▶ [Consigne de l'exercice]: Transcrivez à l'identique chaque ligne de la liste ci-dessous, sans reproduire les images.

▶ [Textes et pointage d'éléments]:
____

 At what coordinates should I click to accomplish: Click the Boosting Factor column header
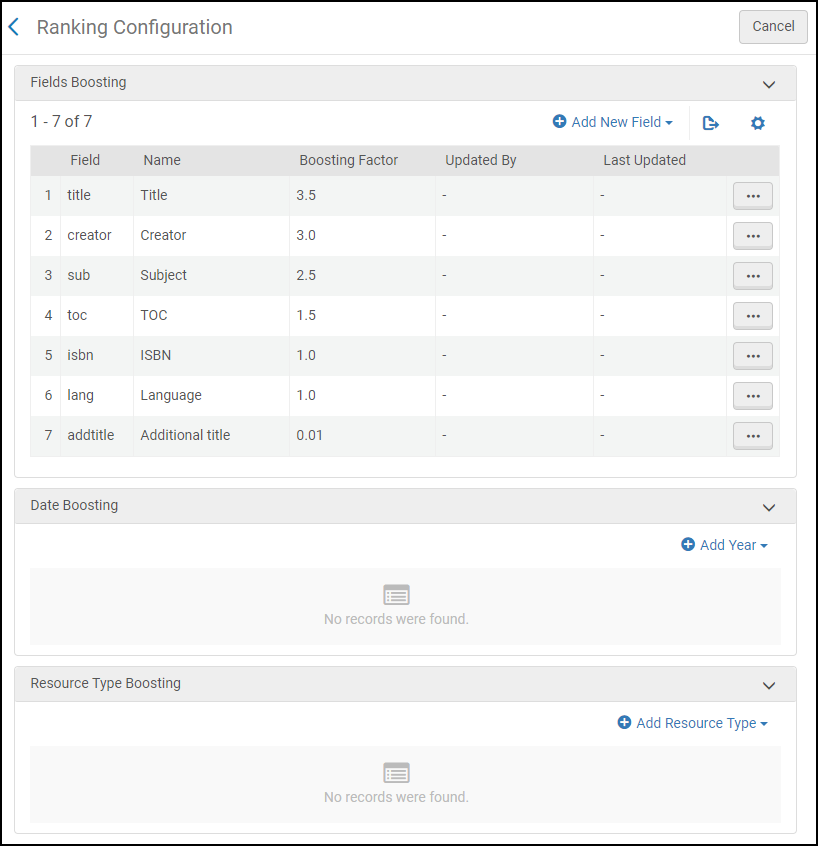tap(348, 160)
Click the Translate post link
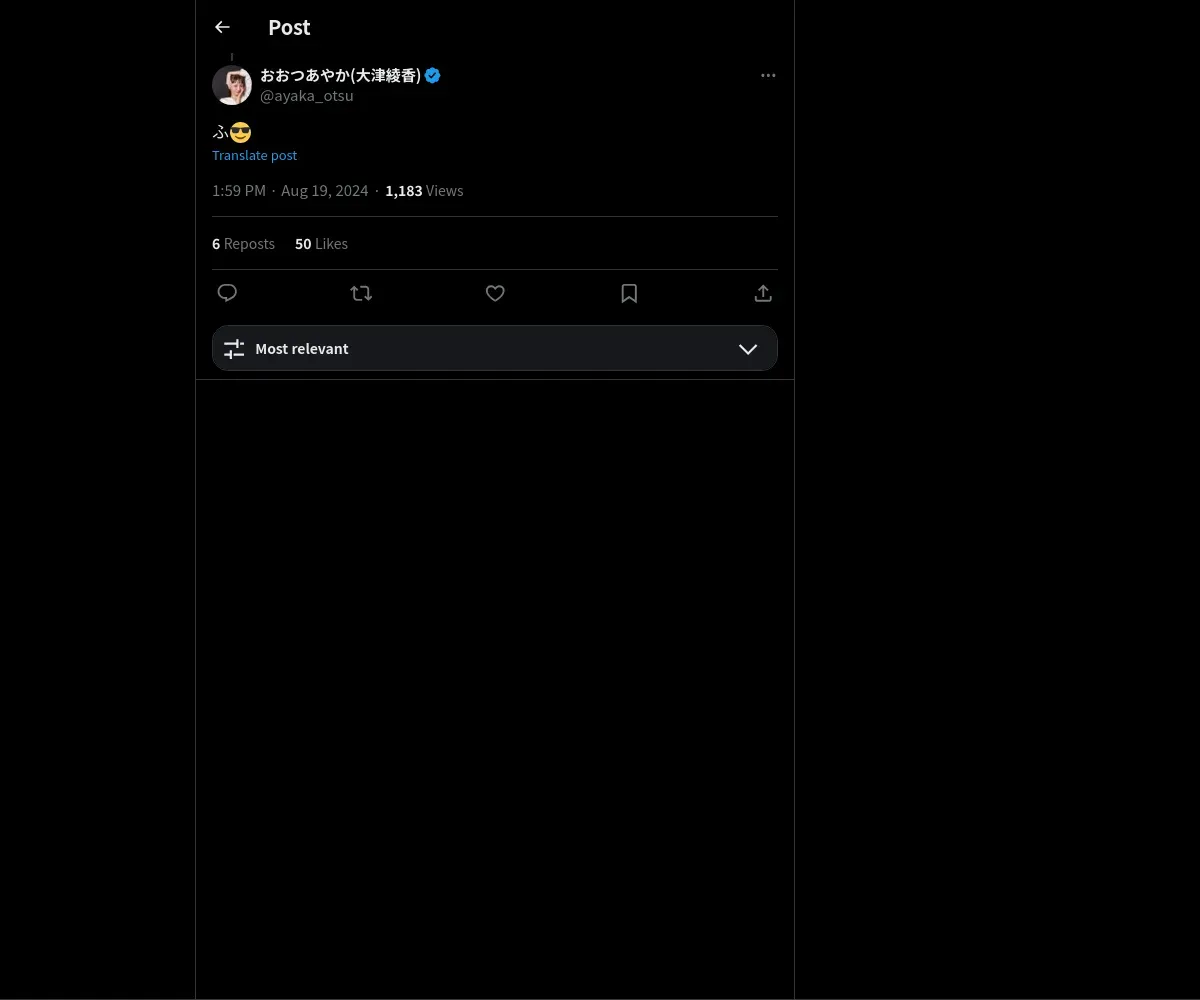Screen dimensions: 1200x1000 point(254,155)
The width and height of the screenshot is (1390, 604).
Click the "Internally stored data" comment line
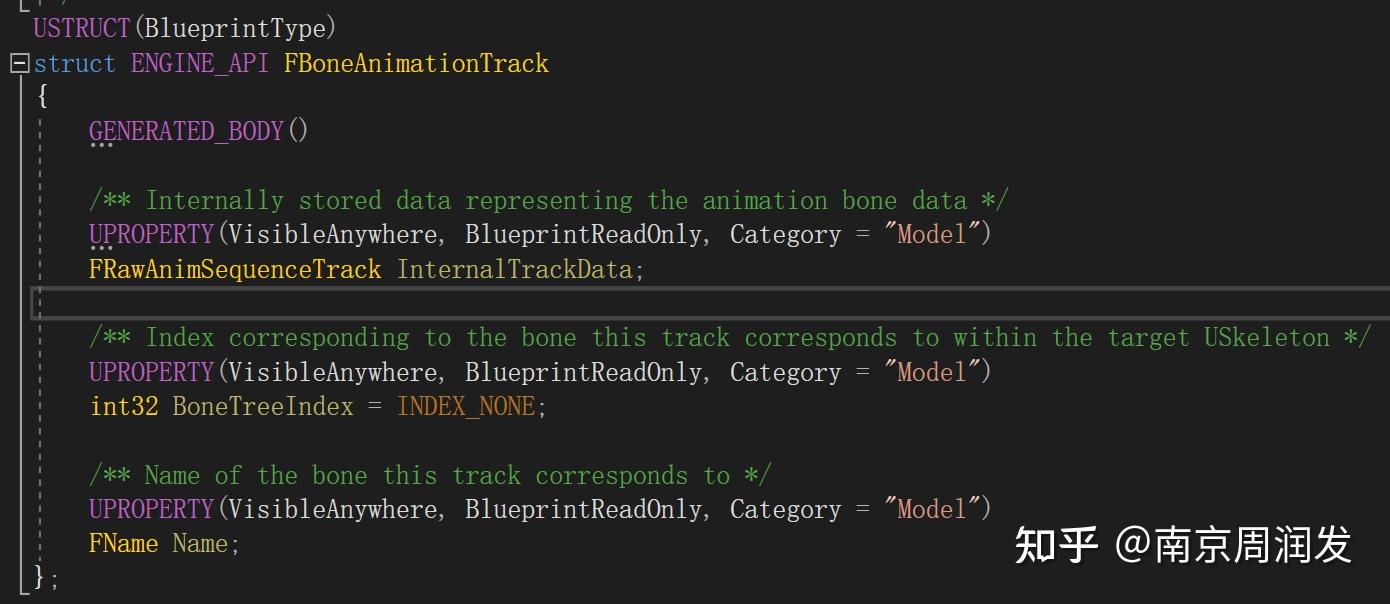tap(548, 200)
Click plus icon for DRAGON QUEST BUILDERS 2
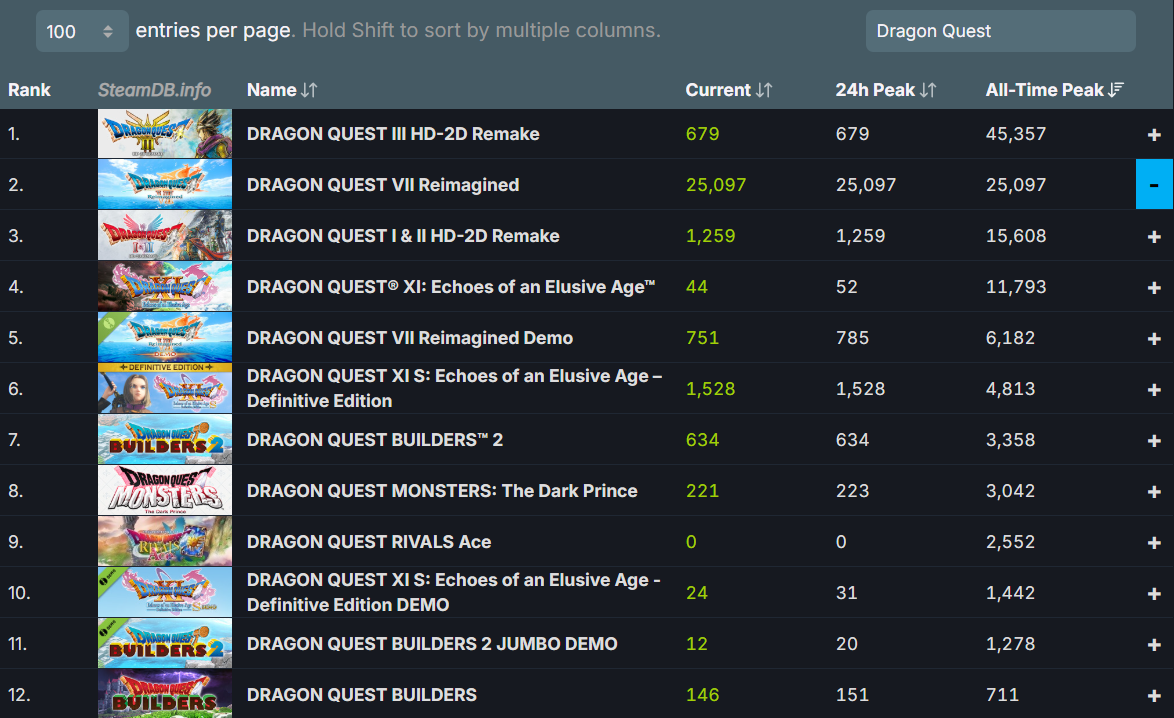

____

▶ [Solution ci-dessous]:
 At what coordinates should I click to accomplish: Click the Boosting Factor column header
tap(348, 160)
Click the Translate post link
Screen dimensions: 1200x1000 point(254,155)
The width and height of the screenshot is (1390, 604).
Click the "Internally stored data" comment line
tap(548, 200)
Click plus icon for DRAGON QUEST BUILDERS 2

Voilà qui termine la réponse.